Maintenant, imaginons une cotisation exceptionnelle de 15 000 $ de la part de cette personne. Aux yeux des autorités fiscales, c’est comme si elle avait gagné 45 000 $ pour cette année-là. Ses allocations familiales, son crédit de solidarité, son crédit de TPS, et son retour d’impôt seront tous bonifiés. Mais ce n’est pas tout. En raison de cette baisse de revenu aux yeux du fisc, elle bénéficiera aussi de davantage d’aide pour les cotisations au REEE de ses enfants.
Combien de plus? La combinaison des subventions SCEE de base, SCEE supplémentaire, IQEE de base, IQEE supplémentaire, et du Bon d’études canadien peut atteindre jusqu’à 56 %. Presque le double du 30 % de base, qui est déjà excellent. Le tableau 1, à la page 13 du mémoire de Nicolas Bolduc, illustre bien les seuils de revenus admissibles.
À vous de jouer
Pour les déductions REER/CELIAPP, vous pouvez modéliser votre propre situation avec une calculatrice comme celle de financesgo.com, développée par Alexandre Gougeon. Elle vous montrera même où se situe votre économie fiscale maximale.
Si vous êtes admissible au CELIAPP, plusieurs des mécanismes sont semblables, donc renseignez-vous pour savoir si vous pouvez en profiter. Si vous envisagez d’acheter une propriété dans le futur, le CELIAPP reste l’option idéale, car il offre une déduction pour cotisation, et ses rendements sont exempts d’impôt. Il pourrait être pertinent de maximiser d’abord votre CELIAPP, puis de continuer avec le REER.
Certains pourraient qualifier cet exemple d’extrême, cotiser 15 000 $ à son REER. Mais, d’un autre côté, financer une voiture de 45 000 $ avec un salaire de 60 000 $ par année est non seulement socialement récompensé, mais presque perçu comme normal.

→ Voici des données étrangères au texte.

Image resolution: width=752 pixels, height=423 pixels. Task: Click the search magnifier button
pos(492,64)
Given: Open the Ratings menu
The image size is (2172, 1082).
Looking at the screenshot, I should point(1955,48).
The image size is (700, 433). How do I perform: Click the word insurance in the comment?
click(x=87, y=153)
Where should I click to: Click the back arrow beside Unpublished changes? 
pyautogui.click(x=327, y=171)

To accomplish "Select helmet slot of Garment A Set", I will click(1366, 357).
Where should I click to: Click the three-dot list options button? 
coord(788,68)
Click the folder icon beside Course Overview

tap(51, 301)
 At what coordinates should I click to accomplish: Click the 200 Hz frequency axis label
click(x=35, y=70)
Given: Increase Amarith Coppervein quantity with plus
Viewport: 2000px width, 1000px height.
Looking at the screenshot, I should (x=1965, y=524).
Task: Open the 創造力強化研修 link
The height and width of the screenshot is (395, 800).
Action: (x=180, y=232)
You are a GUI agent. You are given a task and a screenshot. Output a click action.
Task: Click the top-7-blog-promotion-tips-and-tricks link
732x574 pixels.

Alors, lequel des deux est vraiment extrême? Financer un véhicule qui se déprécie ou financer un véhicule d’épargne dont les répercussions seront multiples?
Pas seulement pour les vieux jours
Le REER est avant tout un outil de modulation fiscale dans le temps. Contrairement à d’autres pays comme les États-Unis, où il faut avoir 59,5 ans pour toucher à son 401K (l’équivalent du REER), il n’y a pas d’âge minimum au Canada pour commencer à décaisser son REER.
Le REER pourrait devenir votre source de revenu de substitution pour une année sabbatique. Il peut aussi être utilisé sans répercussions fiscales pour financer un retour aux études grâce au Régime d’encouragement à l’éducation permanente (REEP), qui permet de s’emprunter à soi-même jusqu’à 10 000 $ par an, sous certaines conditions.
Les avantages du REER sont multiples et peuvent se matérialiser à court, moyen et long terme. Oublions un peu son image de vieillot et reconnaissons l’effet de levier qu’il peut offrir pour atteindre divers objectifs. Sans même parler du rendement composé si le REER est bien investi (et non pas laissé dormir dans un CPG), il peut générer des retours plus que considérables. Dépoussiérons donc ce chapitre du livre de la fiscalité et donnons-lui un peu plus d’attention.